• Required action:
Substitute "What is the position of" for "Where is" throughout the entries from the line with "Identify the location of callout-label-4: 4)." up to and including the line with "In order to click on outliner-view-options: View", and return only those lines with everything else left unchanged.

[[ Supplied material open ]]

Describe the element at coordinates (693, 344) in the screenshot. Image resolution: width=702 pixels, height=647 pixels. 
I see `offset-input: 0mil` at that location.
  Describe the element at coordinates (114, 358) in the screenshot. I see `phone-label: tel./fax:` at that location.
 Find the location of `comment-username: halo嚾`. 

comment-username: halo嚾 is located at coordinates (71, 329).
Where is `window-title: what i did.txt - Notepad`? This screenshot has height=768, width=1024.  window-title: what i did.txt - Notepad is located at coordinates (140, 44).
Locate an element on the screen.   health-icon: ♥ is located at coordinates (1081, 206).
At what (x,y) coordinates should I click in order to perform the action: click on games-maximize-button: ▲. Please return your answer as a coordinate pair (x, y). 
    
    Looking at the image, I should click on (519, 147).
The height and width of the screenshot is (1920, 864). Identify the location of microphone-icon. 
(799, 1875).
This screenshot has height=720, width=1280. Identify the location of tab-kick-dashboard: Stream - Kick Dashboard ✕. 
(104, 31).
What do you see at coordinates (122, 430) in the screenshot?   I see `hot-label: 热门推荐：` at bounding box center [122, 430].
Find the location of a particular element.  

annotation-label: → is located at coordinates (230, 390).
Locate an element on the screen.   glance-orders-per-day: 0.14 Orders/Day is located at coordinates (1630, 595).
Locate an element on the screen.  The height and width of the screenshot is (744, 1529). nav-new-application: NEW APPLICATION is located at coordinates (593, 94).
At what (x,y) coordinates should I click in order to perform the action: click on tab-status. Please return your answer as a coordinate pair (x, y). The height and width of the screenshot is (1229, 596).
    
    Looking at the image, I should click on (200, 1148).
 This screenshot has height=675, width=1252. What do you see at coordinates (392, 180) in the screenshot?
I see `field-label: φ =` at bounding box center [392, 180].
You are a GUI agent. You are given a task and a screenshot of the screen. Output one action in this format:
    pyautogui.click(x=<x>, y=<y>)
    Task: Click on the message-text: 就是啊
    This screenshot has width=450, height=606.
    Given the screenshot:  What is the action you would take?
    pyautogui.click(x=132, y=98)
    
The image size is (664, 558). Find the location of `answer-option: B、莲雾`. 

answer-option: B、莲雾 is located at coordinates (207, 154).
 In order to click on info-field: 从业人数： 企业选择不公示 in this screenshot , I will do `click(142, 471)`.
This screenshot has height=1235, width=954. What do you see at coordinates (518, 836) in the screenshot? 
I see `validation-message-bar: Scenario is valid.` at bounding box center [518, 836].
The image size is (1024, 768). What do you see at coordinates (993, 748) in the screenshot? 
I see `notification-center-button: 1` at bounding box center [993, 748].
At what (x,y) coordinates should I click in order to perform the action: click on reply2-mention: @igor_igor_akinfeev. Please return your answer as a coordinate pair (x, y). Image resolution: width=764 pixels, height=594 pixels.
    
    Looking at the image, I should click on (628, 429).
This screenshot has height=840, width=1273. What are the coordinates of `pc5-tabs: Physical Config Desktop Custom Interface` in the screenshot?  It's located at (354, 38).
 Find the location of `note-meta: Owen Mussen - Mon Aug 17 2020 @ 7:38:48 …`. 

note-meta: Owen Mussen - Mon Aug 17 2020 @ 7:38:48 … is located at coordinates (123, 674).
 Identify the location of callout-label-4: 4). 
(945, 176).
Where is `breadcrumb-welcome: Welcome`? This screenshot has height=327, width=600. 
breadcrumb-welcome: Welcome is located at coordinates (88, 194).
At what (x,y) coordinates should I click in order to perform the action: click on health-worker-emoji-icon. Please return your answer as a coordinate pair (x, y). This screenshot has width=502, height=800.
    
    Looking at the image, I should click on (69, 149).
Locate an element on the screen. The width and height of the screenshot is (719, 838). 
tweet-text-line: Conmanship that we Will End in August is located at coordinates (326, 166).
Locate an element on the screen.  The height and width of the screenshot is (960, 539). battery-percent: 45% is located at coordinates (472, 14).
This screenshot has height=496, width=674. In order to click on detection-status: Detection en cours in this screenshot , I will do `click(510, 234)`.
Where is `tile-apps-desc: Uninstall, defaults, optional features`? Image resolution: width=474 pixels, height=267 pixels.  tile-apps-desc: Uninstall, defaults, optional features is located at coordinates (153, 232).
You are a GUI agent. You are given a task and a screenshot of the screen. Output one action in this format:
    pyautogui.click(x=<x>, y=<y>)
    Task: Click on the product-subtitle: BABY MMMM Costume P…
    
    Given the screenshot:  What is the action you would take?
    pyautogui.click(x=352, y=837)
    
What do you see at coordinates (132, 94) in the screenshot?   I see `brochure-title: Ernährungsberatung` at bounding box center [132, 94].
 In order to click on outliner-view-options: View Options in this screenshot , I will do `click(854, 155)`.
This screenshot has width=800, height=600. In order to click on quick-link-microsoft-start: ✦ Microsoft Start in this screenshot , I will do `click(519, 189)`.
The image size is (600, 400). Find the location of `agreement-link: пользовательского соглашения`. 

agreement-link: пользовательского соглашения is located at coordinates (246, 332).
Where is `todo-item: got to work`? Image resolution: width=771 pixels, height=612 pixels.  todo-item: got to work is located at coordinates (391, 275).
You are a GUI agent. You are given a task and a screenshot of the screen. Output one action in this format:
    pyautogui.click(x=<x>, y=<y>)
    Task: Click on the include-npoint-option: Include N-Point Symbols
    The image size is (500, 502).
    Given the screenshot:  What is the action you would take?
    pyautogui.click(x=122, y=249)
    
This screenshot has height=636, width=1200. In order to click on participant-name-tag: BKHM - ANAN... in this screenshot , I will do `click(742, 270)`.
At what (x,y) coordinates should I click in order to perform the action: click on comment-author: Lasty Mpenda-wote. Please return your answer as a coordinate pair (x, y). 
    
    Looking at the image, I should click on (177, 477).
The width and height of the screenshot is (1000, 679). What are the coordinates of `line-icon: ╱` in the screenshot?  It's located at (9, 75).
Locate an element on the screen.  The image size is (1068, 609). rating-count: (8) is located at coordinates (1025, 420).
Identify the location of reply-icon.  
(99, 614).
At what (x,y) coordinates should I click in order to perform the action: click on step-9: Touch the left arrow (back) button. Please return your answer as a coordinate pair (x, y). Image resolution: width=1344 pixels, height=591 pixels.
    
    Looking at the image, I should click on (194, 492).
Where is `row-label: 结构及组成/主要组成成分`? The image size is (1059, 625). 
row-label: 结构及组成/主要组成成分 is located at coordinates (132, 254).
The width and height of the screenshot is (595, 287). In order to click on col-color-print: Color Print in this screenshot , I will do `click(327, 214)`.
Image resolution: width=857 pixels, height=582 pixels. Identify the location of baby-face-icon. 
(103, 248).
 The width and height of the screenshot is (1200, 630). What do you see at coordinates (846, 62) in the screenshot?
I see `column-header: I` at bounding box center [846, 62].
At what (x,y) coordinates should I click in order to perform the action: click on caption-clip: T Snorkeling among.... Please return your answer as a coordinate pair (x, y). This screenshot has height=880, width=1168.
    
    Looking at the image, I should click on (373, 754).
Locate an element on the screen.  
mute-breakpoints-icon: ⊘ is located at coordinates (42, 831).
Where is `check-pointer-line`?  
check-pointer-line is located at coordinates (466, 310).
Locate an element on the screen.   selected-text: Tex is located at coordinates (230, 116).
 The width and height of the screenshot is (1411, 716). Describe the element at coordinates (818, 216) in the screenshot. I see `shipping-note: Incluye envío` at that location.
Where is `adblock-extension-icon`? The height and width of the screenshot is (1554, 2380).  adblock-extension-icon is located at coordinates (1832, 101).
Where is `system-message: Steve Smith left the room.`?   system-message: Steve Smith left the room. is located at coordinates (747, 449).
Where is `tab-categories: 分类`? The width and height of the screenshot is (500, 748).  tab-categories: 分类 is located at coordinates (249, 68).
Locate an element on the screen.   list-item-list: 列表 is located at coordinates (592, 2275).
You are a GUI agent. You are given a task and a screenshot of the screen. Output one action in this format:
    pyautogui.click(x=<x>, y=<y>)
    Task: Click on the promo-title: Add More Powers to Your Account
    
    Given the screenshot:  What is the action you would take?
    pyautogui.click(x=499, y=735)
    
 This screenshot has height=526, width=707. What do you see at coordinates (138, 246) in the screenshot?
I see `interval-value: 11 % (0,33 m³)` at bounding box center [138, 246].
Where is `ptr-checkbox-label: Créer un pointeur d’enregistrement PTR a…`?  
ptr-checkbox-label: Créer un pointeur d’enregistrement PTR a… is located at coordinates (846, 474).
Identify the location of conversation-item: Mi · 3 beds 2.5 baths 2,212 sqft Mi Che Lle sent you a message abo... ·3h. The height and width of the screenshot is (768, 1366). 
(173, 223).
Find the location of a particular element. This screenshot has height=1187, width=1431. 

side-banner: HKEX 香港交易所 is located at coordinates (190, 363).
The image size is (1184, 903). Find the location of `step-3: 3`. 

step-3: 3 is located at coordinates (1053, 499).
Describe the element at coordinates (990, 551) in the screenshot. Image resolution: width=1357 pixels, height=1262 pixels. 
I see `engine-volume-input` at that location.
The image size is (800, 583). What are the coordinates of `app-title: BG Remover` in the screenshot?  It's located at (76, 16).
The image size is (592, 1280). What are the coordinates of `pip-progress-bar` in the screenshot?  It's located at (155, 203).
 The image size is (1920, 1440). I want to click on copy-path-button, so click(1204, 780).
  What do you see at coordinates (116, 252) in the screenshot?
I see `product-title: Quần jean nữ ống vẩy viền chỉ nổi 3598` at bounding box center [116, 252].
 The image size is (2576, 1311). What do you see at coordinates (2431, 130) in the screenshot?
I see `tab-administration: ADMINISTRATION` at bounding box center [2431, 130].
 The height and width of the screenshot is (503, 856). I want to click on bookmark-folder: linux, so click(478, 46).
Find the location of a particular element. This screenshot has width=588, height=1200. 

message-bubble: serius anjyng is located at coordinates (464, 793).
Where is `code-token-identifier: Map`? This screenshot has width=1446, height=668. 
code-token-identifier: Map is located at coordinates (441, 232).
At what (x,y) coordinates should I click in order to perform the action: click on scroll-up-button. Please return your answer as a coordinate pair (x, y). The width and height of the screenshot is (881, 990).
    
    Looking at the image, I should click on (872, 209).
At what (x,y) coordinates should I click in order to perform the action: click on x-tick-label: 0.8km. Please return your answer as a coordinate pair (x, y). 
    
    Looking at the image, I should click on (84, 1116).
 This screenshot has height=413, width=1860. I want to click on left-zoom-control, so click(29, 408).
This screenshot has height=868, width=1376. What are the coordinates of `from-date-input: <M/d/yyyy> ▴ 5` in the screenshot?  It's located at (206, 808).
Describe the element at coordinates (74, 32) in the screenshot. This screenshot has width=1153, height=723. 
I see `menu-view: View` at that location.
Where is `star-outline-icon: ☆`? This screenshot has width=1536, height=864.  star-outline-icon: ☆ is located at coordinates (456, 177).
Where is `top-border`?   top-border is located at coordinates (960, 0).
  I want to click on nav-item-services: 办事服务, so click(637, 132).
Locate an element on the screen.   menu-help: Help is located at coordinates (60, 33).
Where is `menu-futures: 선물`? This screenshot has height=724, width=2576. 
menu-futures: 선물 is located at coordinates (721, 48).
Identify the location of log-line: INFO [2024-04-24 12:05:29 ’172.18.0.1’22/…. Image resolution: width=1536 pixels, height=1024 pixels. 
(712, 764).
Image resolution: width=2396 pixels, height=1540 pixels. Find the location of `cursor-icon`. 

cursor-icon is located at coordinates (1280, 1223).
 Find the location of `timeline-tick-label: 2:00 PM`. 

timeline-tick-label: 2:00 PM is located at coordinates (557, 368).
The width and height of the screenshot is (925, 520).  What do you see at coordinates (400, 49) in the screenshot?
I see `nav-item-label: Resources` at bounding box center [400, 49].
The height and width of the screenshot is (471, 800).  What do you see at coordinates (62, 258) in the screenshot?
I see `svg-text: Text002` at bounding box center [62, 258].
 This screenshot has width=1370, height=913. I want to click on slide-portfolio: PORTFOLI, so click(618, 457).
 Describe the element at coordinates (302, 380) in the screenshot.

[[ Supplied material closed ]]

• Response to the exercise:
 Identify the location of callout-label-4: 4). 
(945, 176).
What is the position of `breadcrumb-welcome: Welcome`? This screenshot has height=327, width=600. 
breadcrumb-welcome: Welcome is located at coordinates (88, 194).
At what (x,y) coordinates should I click in order to perform the action: click on health-worker-emoji-icon. Please return your answer as a coordinate pair (x, y). This screenshot has width=502, height=800.
    
    Looking at the image, I should click on (69, 149).
Locate an element on the screen. The width and height of the screenshot is (719, 838). 
tweet-text-line: Conmanship that we Will End in August is located at coordinates (326, 166).
Locate an element on the screen.  The height and width of the screenshot is (960, 539). battery-percent: 45% is located at coordinates (472, 14).
This screenshot has height=496, width=674. In order to click on detection-status: Detection en cours in this screenshot , I will do `click(510, 234)`.
What is the position of `tile-apps-desc: Uninstall, defaults, optional features`? Image resolution: width=474 pixels, height=267 pixels.  tile-apps-desc: Uninstall, defaults, optional features is located at coordinates (153, 232).
You are a GUI agent. You are given a task and a screenshot of the screen. Output one action in this format:
    pyautogui.click(x=<x>, y=<y>)
    Task: Click on the product-subtitle: BABY MMMM Costume P…
    
    Given the screenshot:  What is the action you would take?
    pyautogui.click(x=352, y=837)
    
What do you see at coordinates (132, 94) in the screenshot?   I see `brochure-title: Ernährungsberatung` at bounding box center [132, 94].
 In order to click on outliner-view-options: View Options in this screenshot , I will do `click(854, 155)`.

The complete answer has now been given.